Accordingly, an amount of the heat conducted from the base to the
heat pipe at per unit of time is greatly reduced. Heat dissipation
efficiency of the heat dissipation device will thereby be further
decreased.
[0007] It is thus desirable to provide a heat dissipation device
which can overcome the described limitations.
BRIEF DESCRIPTION OF THE DRAWINGS
[0008] FIG. 1 is an isometric, exploded view of a heat dissipation
device according to an embodiment.
[0009] FIG. 2 is similar to FIG. 1, but viewed from a bottom
aspect.
[0010] FIG. 3 is an isometric, assembled view of the heat
dissipation device of FIG. 2.
DETAILED DESCRIPTION
[0011] Reference will now be made to the drawing figures to
describe the present heat dissipation device in detail.
[0012] FIGS. 1-2 illustrate a heat dissipation device in accordance
with a first embodiment of the disclosure. The heat dissipation
device includes a base 10 thermally connecting with electronic
component(s) (not shown) for absorbing heat therefrom, a heat sink
20 mounted on the base 10 and a heat pipe unit 30.

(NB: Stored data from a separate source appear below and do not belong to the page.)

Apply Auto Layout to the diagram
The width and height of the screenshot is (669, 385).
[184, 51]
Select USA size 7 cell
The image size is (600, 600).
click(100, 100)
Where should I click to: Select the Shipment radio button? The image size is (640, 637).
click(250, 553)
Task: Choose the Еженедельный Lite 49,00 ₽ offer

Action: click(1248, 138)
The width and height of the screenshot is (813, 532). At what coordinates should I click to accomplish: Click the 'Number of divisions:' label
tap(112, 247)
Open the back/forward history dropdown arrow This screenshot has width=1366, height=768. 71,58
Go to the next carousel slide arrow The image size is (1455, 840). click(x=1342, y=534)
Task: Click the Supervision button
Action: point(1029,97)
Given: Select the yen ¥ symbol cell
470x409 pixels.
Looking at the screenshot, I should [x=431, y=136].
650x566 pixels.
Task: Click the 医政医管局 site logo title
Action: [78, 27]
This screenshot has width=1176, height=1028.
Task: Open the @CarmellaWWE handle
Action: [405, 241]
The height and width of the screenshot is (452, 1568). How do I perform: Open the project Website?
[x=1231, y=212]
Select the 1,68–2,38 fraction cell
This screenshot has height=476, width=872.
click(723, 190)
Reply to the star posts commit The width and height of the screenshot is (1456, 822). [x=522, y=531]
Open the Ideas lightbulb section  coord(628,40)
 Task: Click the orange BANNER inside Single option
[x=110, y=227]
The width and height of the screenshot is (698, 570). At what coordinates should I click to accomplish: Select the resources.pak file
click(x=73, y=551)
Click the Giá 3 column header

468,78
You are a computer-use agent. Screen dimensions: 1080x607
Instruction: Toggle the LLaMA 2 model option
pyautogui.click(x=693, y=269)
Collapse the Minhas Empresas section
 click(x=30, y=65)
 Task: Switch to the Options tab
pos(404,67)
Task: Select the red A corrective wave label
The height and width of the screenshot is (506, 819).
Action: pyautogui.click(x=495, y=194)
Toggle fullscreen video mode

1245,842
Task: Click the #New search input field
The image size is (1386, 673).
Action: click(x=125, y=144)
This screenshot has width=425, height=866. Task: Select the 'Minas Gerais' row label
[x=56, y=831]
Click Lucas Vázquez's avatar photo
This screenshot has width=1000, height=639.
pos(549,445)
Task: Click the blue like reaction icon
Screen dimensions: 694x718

[0013] The heat pipe unit 30 includes two first heat pipes 32
located at a middle portion thereof and two second heat pipes 34
located at two opposite sides of the first heat pipes 32,
respectively. Each of the heat pipes 32, 34 is "U" shaped, and
includes an evaporating section 320, 340, a condensing section 322,
342 spaced from and parallel to the evaporating section 320, 340,
and an adiabatic section 324, 344 connecting the evaporating
section 320, 340 with the condensing section 322, 342. A length of
the adiabatic section 324 of each of the first heat pipes 32 is
larger than that of the adiabatic section 344 of each of the second
heat pipes 34. Thus the condensing section 322 of the first heat
pipe 32 is higher than the condensing section 324 of the second
heat pipe 34. The evaporating section 320, 340 has across section
being substantially semi-circular. The evaporating section 320, 340
includes a flat bottom surface 328 at a bottom side thereof and an
arced top surface 326 at a top side. Each of the condensing
sections 322, 342 and the adiabatic sections 324, 344 has a
circular cross section. A diameter of the condensing sections 322,
342 substantially equals to that of the evaporating section 320,
340.
[0014] The base 10 has a top surface 12 and a bottom surface 14
opposite to the top surface 12. The top surface 12 of the base 10
is planar for supporting the heat sink 20 thereon. The base 10
defines four linear grooves 16 in the bottom surface 14 for
receiving the evaporating sections 320, 340 of the heat pipes 32,
34 therein correspondingly. The four linear grooves 16 are arranged
side by side, and include two first grooves 160 located at a middle
of the bottom surface 14 of the base 10 and two second grooves 162
located at two opposite sides of the first grooves 160. Each of the
first and second grooves 160, 162 has a substantially semi-circular
cross section with a diameter substantially equaling to that of the
cross section of the evaporating section 320, 340. A maximal depth
of the grooves 160, 162 is slightly larger than a maximal height of
the evaporating sections 320, 340 of the first and second heat
pipes 32, 34. One end of the base 10 defines a first cutout 17 at a
middle portion thereof and simultaneously in communication with the
two first grooves 160 along a lengthwise direction of the first
grooves 160. The first cutout 17 has a width substantially equal to
a sum of widths of the two first grooves 160. Another end of the
base 10 defines two second cutouts 18 at two opposite sides of the
first grooves 160 and in communication with the two second grooves
162, respectively, along a lengthwise direction of the second
grooves 162. Each of the second cutouts 18 has a width
substantially equal to a width of each of the second groove 162.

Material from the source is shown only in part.